-- RECORD SET follows --

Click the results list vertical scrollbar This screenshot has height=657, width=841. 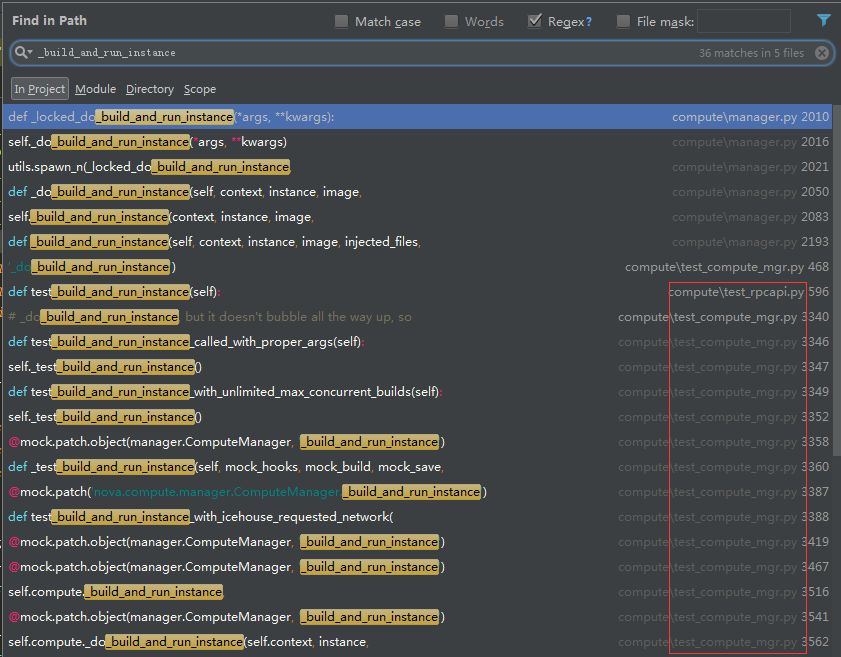click(836, 279)
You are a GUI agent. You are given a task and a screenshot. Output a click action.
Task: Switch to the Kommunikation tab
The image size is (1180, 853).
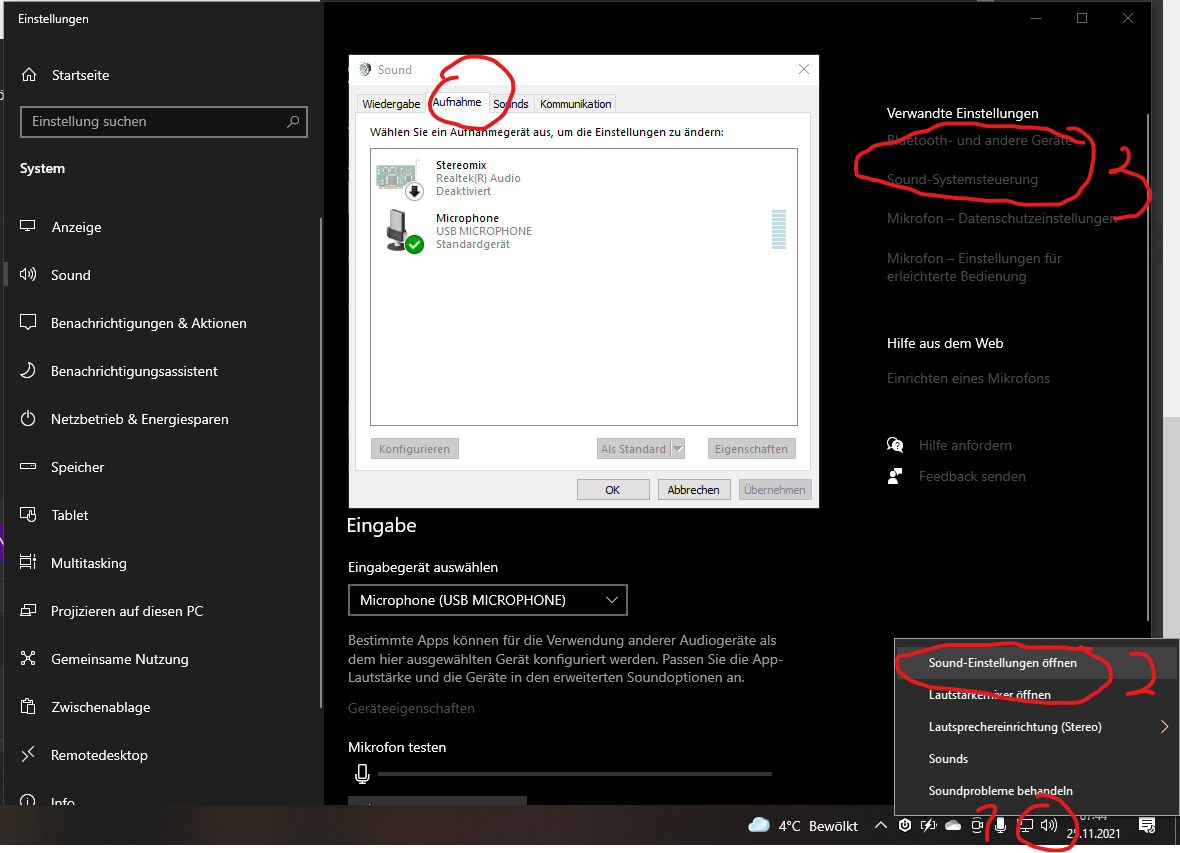[x=575, y=104]
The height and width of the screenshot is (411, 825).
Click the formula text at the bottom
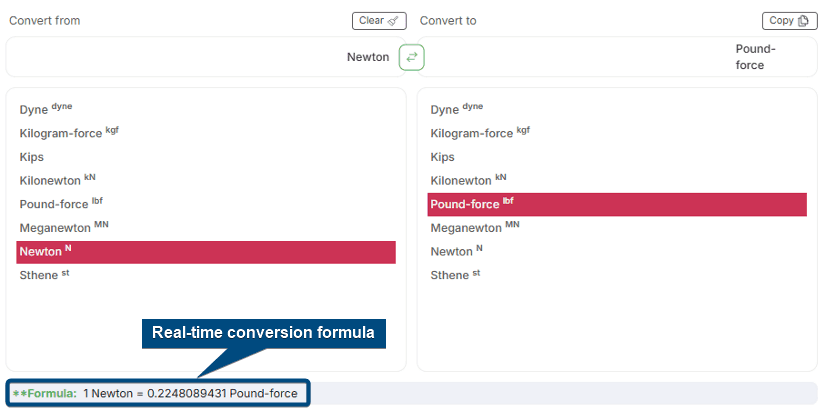pos(190,394)
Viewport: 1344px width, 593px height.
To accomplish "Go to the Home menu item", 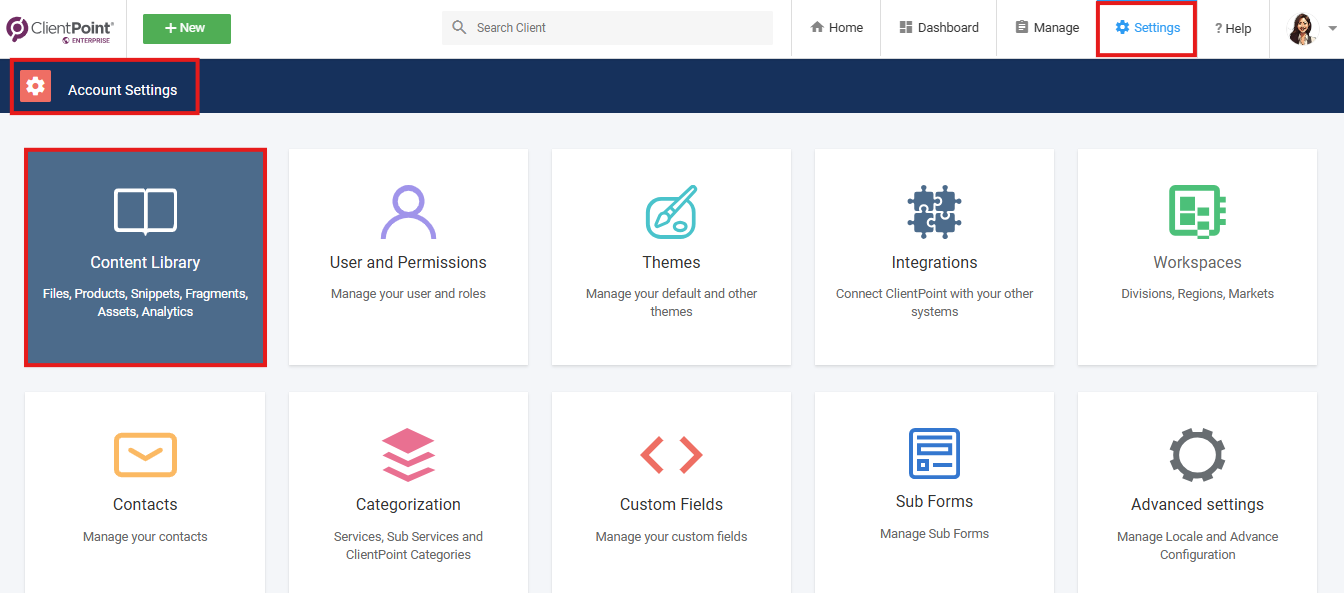I will tap(837, 28).
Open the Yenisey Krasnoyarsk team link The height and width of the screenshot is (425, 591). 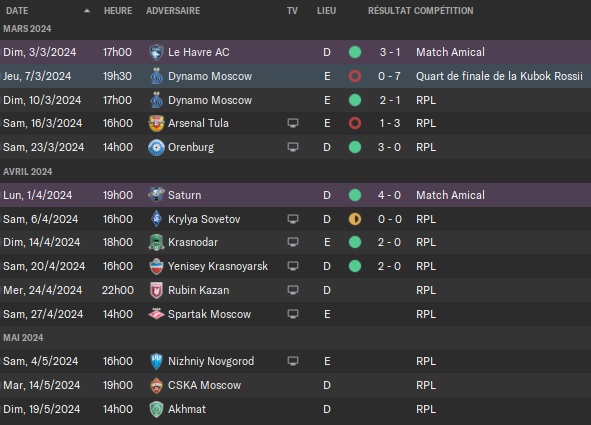coord(218,266)
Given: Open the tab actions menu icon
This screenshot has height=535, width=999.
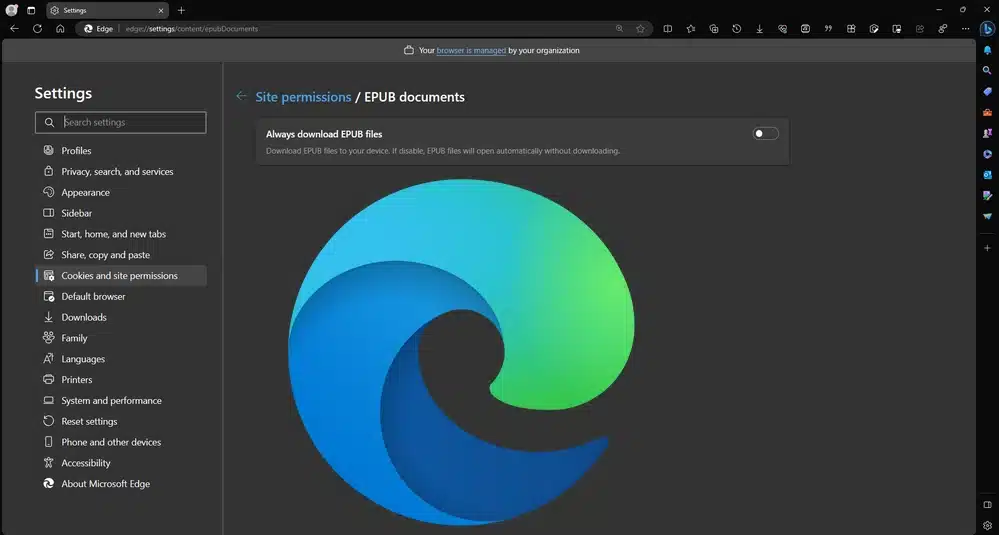Looking at the screenshot, I should [31, 10].
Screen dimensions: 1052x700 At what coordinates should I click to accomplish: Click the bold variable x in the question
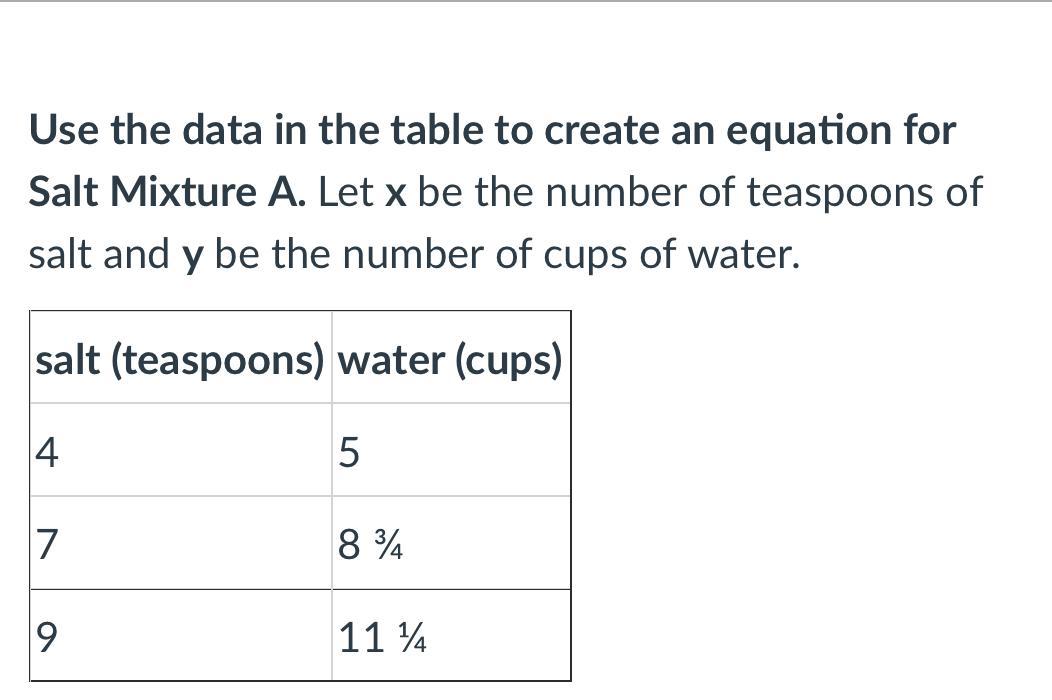tap(396, 192)
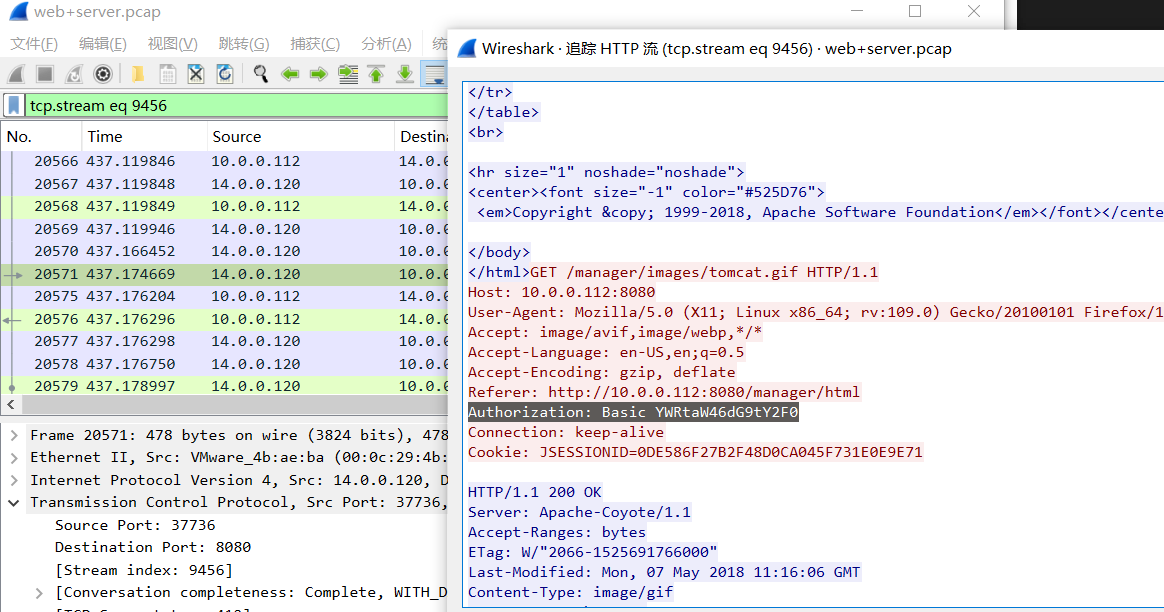This screenshot has width=1164, height=612.
Task: Click the stop capture square icon
Action: pyautogui.click(x=45, y=74)
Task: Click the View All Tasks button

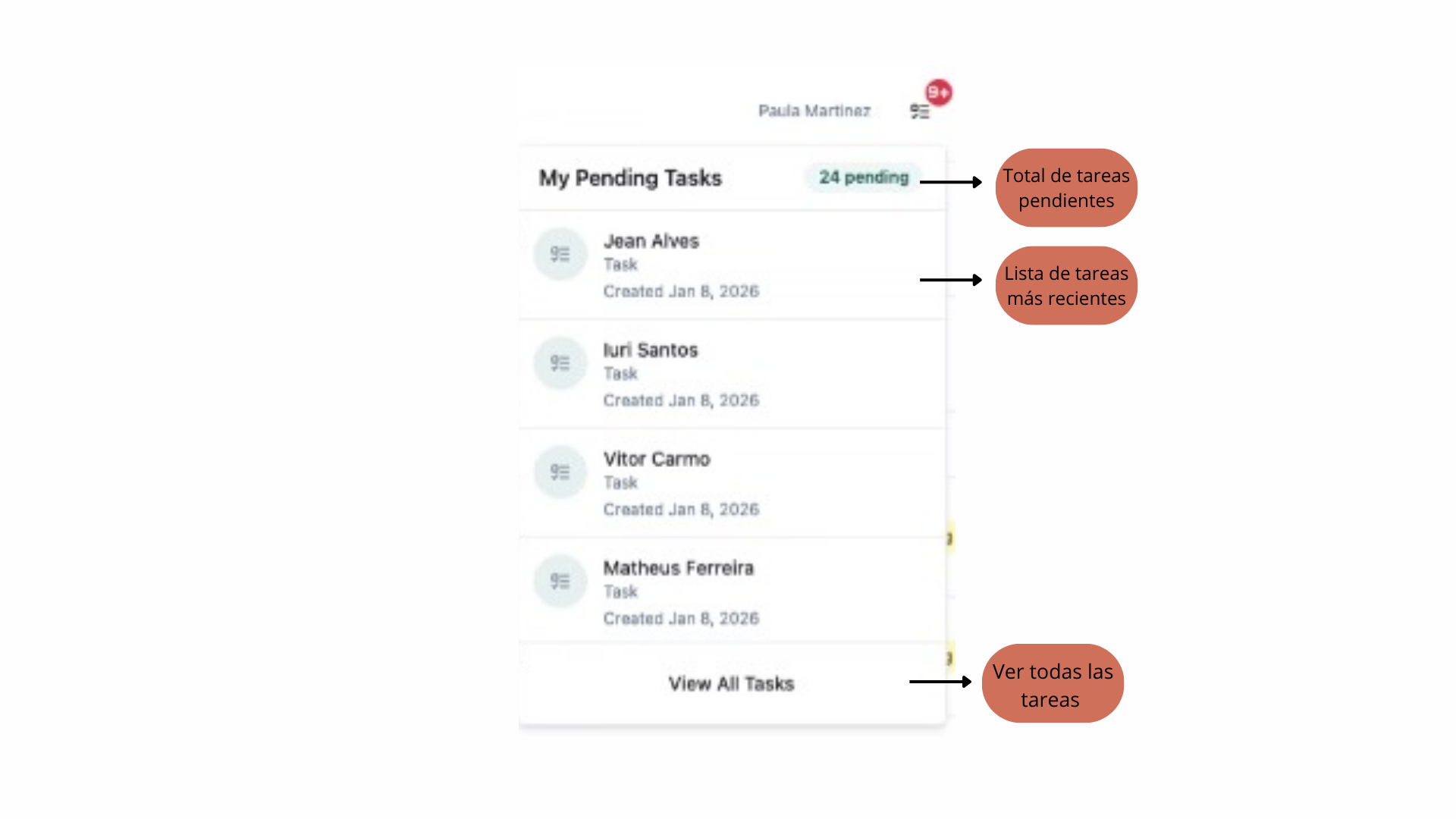Action: coord(731,684)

-- RECORD SET concluded --

DIRECTIONS FOR THIS TASK: Please repeat the lines above from the line containing "Given: Open the tab actions menu icon" through the final line, both included, exactly as they stand and without pictures.

SOLUTION TO THE PROBLEM:
Given: Open the tab actions menu icon
This screenshot has height=535, width=999.
Looking at the screenshot, I should [31, 10].
Screen dimensions: 1052x700 At what coordinates should I click to accomplish: Click the bold variable x in the question
tap(396, 192)
This screenshot has width=1164, height=612.
Task: Click the stop capture square icon
Action: pyautogui.click(x=45, y=74)
Task: Click the View All Tasks button

Action: coord(731,684)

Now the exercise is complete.